I am Robyn Babb, working at the University of Warwick on a Xanthomonas Threats sub-project with Shannon Greer, Murray Grant, and Megan Lewis. I am investigating the activity of bacteriocins (bacterial proteins with antimicrobial activity) on different Xanthomonas spp. We are investigating whether these can be used as biological control for disease caused by Xanthomonas, such as black rot in Brassica spp. Using a large genomic screen we have identified a range of bacteriocins predicted to be active against Xanthomonas spp. We are now focused on optimising the expression of these bacteriocins in different E. coli cell lines and purifying them using His-tag affinity chromatography.
My two-week-collaboration with the University of Strathclyde and the University of Glasgow was a great opportunity to learn about how to purify bacteriocins on a larger scale, and importantly, how to extract and solubilise bacteriocins from inclusion bodies. It was also an excellent chance for me to learn more about what steps this project could take in the future, such as re-cloning the bacteriocin with structural changes to avoid inhibition by immunity proteins. I also had the opportunity to test the activity of different bacteriocins on a range of different Xanthomonas spp.

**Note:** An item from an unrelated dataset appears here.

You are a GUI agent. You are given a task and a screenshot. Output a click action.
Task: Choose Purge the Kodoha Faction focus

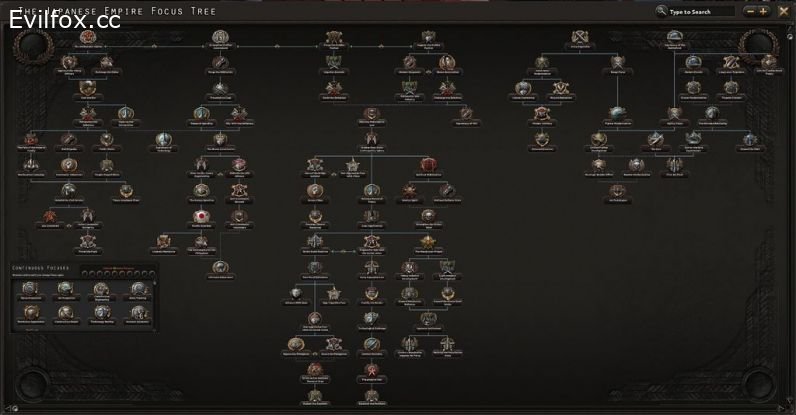pyautogui.click(x=334, y=40)
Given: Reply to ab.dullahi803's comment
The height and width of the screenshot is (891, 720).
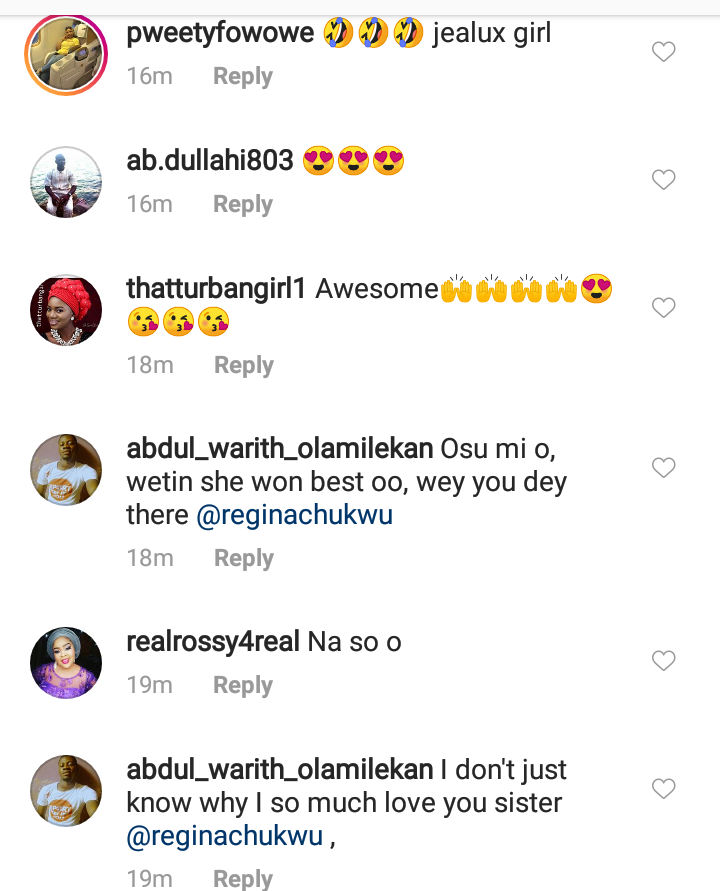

During my placement I was able to work at both Glasgow universities (Glasgow and Strathclyde) which have complementary areas of expertise. It was really helpful to learn scale-up processes, enabling expression in litres rather than 50ml cultures! I also learnt about different buffers which are particularly useful for purifying bacteriocins. It was very exciting to be able to use preparative chromatography on an AKTA Purifier in Strathclyde. This allows protein purification on a much larger scale than we were able to achieve at Warwick.
Critically, this placement allowed me to troubleshoot steps in my existing methods which may have inactivated some of the proteins that were previously expressed. These issues might include problems cloning and expression media. It was great to be able to gain such insights from groups who are considered experts in their field. I also had an amazing time sight-seeing in Glasgow. Overall, my two-week placement was both delightful and professionally informative. I would especially like to give a massive thank you to everyone who helped me at the Universities of Glasgow and Strathclyde from Dan Walker’s and Joel Milner’s labs. I would also like to thank the Bacterial Plant Diseases Programme as well as the funding bodies for this amazing opportunity.